The two examples you provide, the first is left-to-right on *both* input 
and output. The other (Elm's) is not. Right fold is right-to-left on *both* 
input 
and output. The lack of symmetry between the two operations only reinforces 
the issue.

On Thursday, December 15, 2016 at 1:51:26 PM UTC-6, Janis Voigtländer wrote:
>
> I would like to point out that: I’m sure neither of us is too stupid to 
> know what the other means. :-)
>
> And I don’t think there is no basis to discuss these aspects. In fact, 
> here is a possible explanation of why this all seems so fuzzy: One could 
> distinguish between “from left to right in terms of the input” and “from 
> left to right in the output”. Then:
>
>    - ((0 - 1) - 2) - 3 processes elements from left to right in terms of 
>    the input and happens to produce an expression that is nested from left to 
>    right in the output 
>    - 3 - (2 - (1 - 0)) processes elements from left to right in terms of 
>    the input and happens to produce an expression that is nested from right 
> to 
>    left in the output 
>
> The distinction you make between “head to tail” and “left to right” (as if 
> you would be fine with the current Elm behavior of foldl aka 
> foldLeftToRight if it were simply called foldHeadToTail instead) is not 
> one I can relate to.
> ​
>
> 2016-12-15 20:31 GMT+01:00 Kasey Speakman <[email protected] 
> <javascript:>>:
>
>> foldl doesn't say it folds head to tail (which would be accurate). It 
>> says it folds from the left ("to the right" is understood... where else are 
>> you going to go from the left?).
>>
>> I'm not going to quibble over what "left" is, nor what processing 
>> something from the left to right means. If that's not understood between 
>> us, then we don't have enough basis to discuss that aspect.
>>
>> But I would like to point out that: the fact that it is a source of 
>> confusion only brings to the surface the imprecision of its name.
>>
>> On Thursday, December 15, 2016 at 1:05:14 PM UTC-6, Janis Voigtländer 
>> wrote:
>>>
>>> And I do get the mathematically wrong answer on foldl when using 
>>>> mathematically non-associative operations (like subtraction). That's 
>>>> provided we agree on the definition of which side of the list is the 
>>>> "left" 
>>>> side.
>>>
>>> Well, still not quite for me. I’m sure we both agree what the “left” 
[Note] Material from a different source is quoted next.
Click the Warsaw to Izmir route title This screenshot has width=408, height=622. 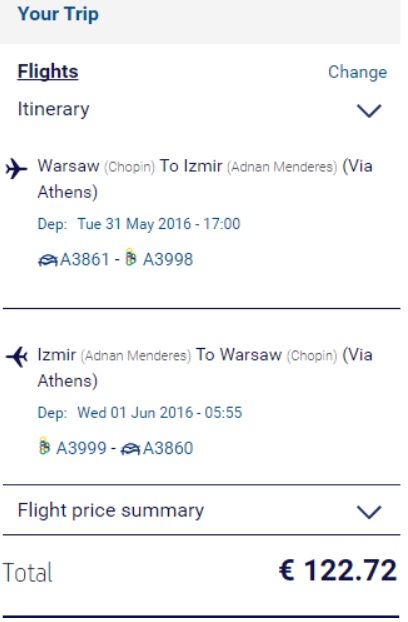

>>> side of the list is. And still I don’t think there is an argument to make 
>>> that hence Elm’ foldl‘s answer is mathematically wrong. The fact that 
>>> we agree what the left side of the list is does not mean that foldl (-) 
>>> 0 [1,2,3] needs to evaluate to ((0 - 1) - 2) -3. It can evaluate to 3 - 
>>> (2 - (1 - 0)) without us disagreeing what is “left”. In other words, 
>>> “leftiness” is not at issue here. Both ((0 - 1) - 2) -3 and 3 - (2 - (1 
>>> - 0)) do work “from the left”. They combine elements in the order in 
>>> which they appear in the list *from left to right*. One could argue 
>>> that the real thing at issue here is not what “left” means, but what 
>>> “folding” means. You take it to mean to literally replace :: by (-) and 
>>> you are only willing to argue about how the result is bracketed. But one 
>>> can take “folding” to simply mean that stuff gets accumulated via an 
>>> operator, and “left folding” then means that more-left-sitting elements get 
>>> accumulated earlier. And Elm’s foldl is perfectly mathematically 
>>> correct according to this meaning.
>>>
>>> Of course, that’s back to a point I made already the other day. There’s 
>>> nothing “mathematically wrong” about Elm’s foldl unless one postulates 
>>> “mathematically correct” to mean “ foldl needs to be the specific 
>>> operation it is in Haskell etc.” But that’s not a mathematical argument.